21 entry daha
  • bir holywood filmi var karşınızda, belgesel değil. en başta bunu unutmamak gerek diye düşünüyorum. abartı sahneler, abartı yorumlamalar ve hayali diyaloglar mevcut fazlasıyla. evet, ben de pek çokları gibi salinger ölmeseydi bu filmin çekilmesine asla müsaade etmezdi diye düşünüyorum. belki ona bir saygısızlık olarak bile nitelenebilir bu film. yine de koşa koşa gittim izlemeye ve iyi ki çekilmiş dedim.

    bir kere daha açılış sahnesinde çavdar tarlasında çocuklar' ın o meşhur girişiyle karşılıyor bizi film "anlatacaklarımı gerçekten dinleyecekseniz, herhalde önce nerede doğduğumu, rezil çocukluğumun nasıl geçtiğini, ben doğmadan önce annemle babamın nasıl tanıştıklarını, tüm o david copperfield zırvalıklarını filan da bilmek istersiniz, ama ben pek anlatmak istemiyorum.'' bu kitabı sevenlerin bu andan itibaren filme kayıtsız kalabilmesi bence çok zor. bu açılışın ardından salinger' ın geçmişine gidiyoruz. whit burnett ile tanışması, harika kontra diyaloglar, güzel esprilerle klasik bir hollywood filmi izliyoruz. bu kısımlarda özellikle ‘’yazmak’’ üzerine olan diyaloglar harika. yazının bundan sonrası filmden ziyade benim salinger ve çavdar tarlasında çocuklar* üzerine yorumlarım olacak;

    çavdar tarlasında çocuklar benim hayatta okuduğum en iyi kitaplardan, holden ise meursault ile birlikte öykündüğüm, taklit ettiğim, olmak istediğim iki karakterden biri. ne var ki ikisi olmak için de yeteri kadar cesur değilim. holden’ ın dürüstlüğüne, insanları yorumlayışına hayranım. kitabın önemini, orijinalliğini bilene anlatmaya gerek yok, bilmeyen de merak ederse kendi öğrenir zaten. kimileri ise bu kitabı pek sevmez. sevmeyenlerin bir kısmı anlayıp sevmez ki bu bir tercihtir, bir kısmı ise anlamadan sevmez ki bunları zaten herhangi bir konuda ciddiye almam. benim için böyle bir turnusol görevi de görür yani bu kitap. kitabı sevenler arasında ''holden aynı beni anlatıyor'' diyenlerin sayısı azımsanmayacak düzeydedir. bunlara en güzel cevabı veriyor film. bu tip insanlara önceden gülerdim ama filmden sonra sadece acırım artık. gerçi filmi izleyenler önceden diyorlarsa bile filmden sonra ‘’holden beni anlatıyor’’ demeyeceklerdir diye düşünüyorum, zira holden’ ın kendisini anlattığını iddia edenlerin holden ile uzaktan yakından alakalı olamayacakları, kendi ezikliklerini holden üzerinden kapatmaya çalıştıkları çok açık şekilde gösterilmiş filmde ya da ben öyle görmek istedim belki de.

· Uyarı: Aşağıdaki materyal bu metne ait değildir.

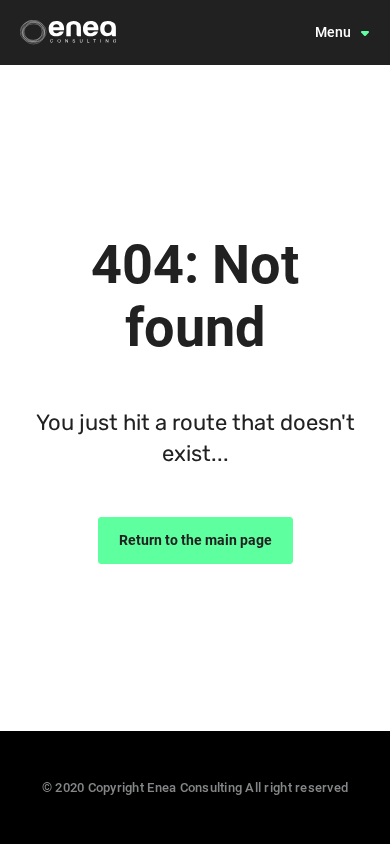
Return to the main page (195, 540)
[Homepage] (68, 32)
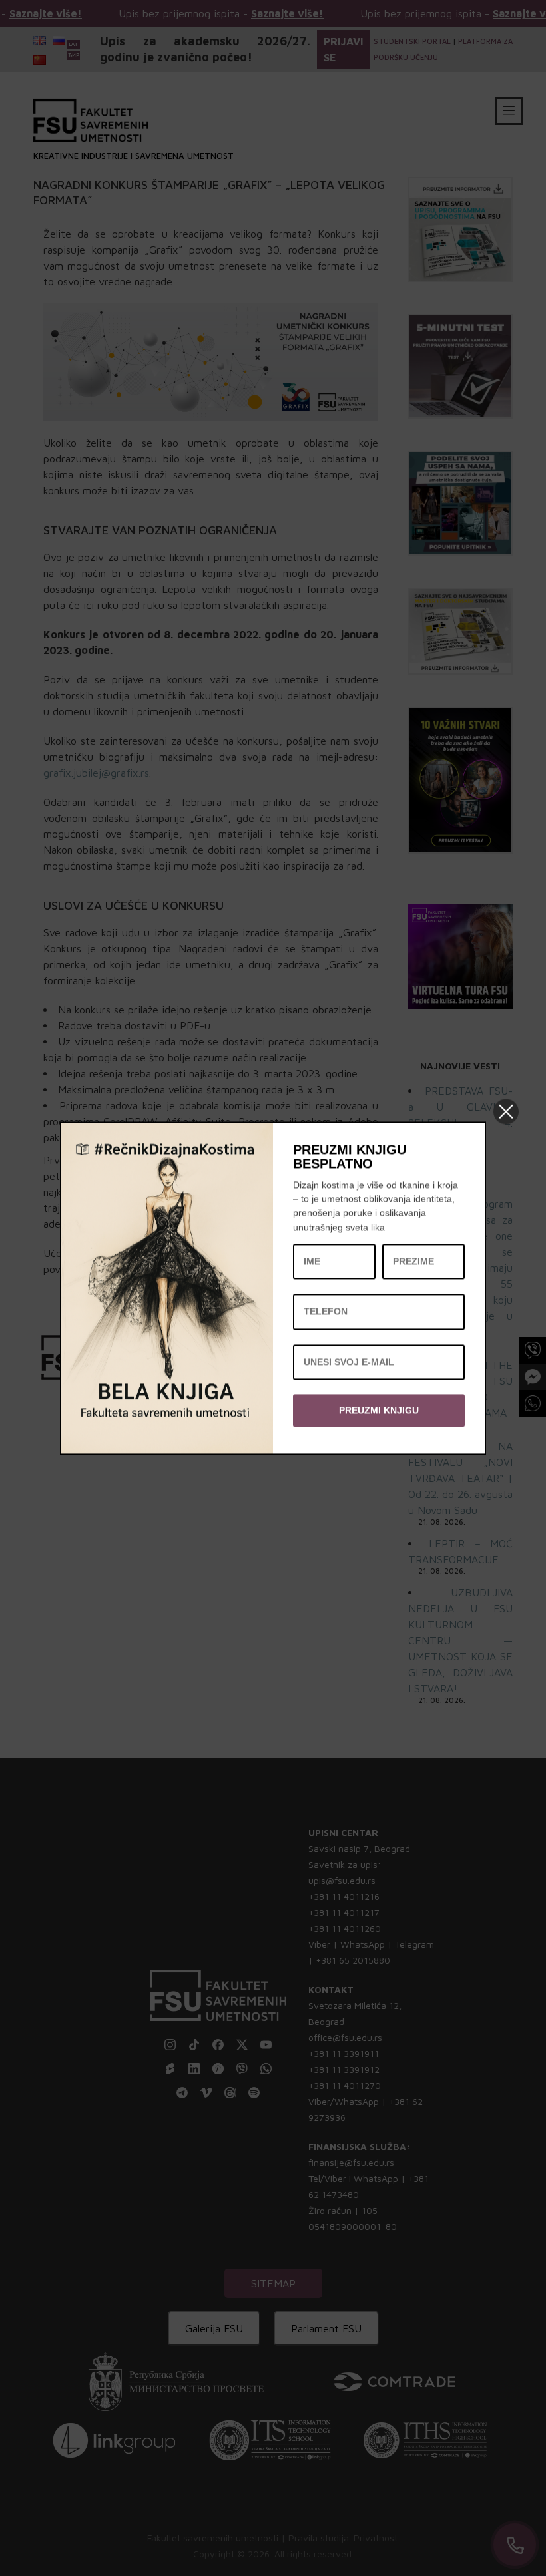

    filmden de kitaptan da çok alakasız olarak değinmek istediğim bir nokta mevcut. whit burnett ile salinger arasındaki ilişkinin başlarında salinger, whit burnett’ ın peşinde koşarken salinger’ in ünlenmesinin ardından o güçlü, ukala, kendinden emin whit burnett, salinger’ ın karşısında küçülüyor, adeta yok oluyor. işte sevgililik de –hatta en çok o- dahil olmak üzere insan ilişkileri böyledir. bu noktada iki oyuncunun da (kevin spacey, nicholas hoult) oyunculuğuna övgüler düzdüğümü eklemeleyim.

    son olarak amerikan filmlerindeki kafelere ve barlara hayranım. öyle yerler arıyorum sürekli ama bulamıyorum. gerçi bu film de 1940’ larda geçiyor, şimdi şu tarz bir kafe bulmak sanıyorum ki imkansızdır; büyük pencereli, bol ışık alan, birbirine yakın tahta masalarda oturan bir dolu insanın sohbet eder ya da bir şeyler okurken büyük fincanlarda kahve içtiği kafeler.

    keşke salinger' ın izni ile olsaydı o zaman daha çok içimize sinerdi sanki. yine de biliyoruz ki salinger böyle bir şeye muhtemelen asla izin vermezdi. alexandre dumas tarafından söylendiği anlatılan bir söz vardır; ''tarihe tecavüz ettiğimi söylediler ama çok güzel çocuklar doğdu'' bu film salinger' ın değerlerine, isteklerine, mahremiyetine tecavüzdür belki de ama yine de çocuk görülmeye değer.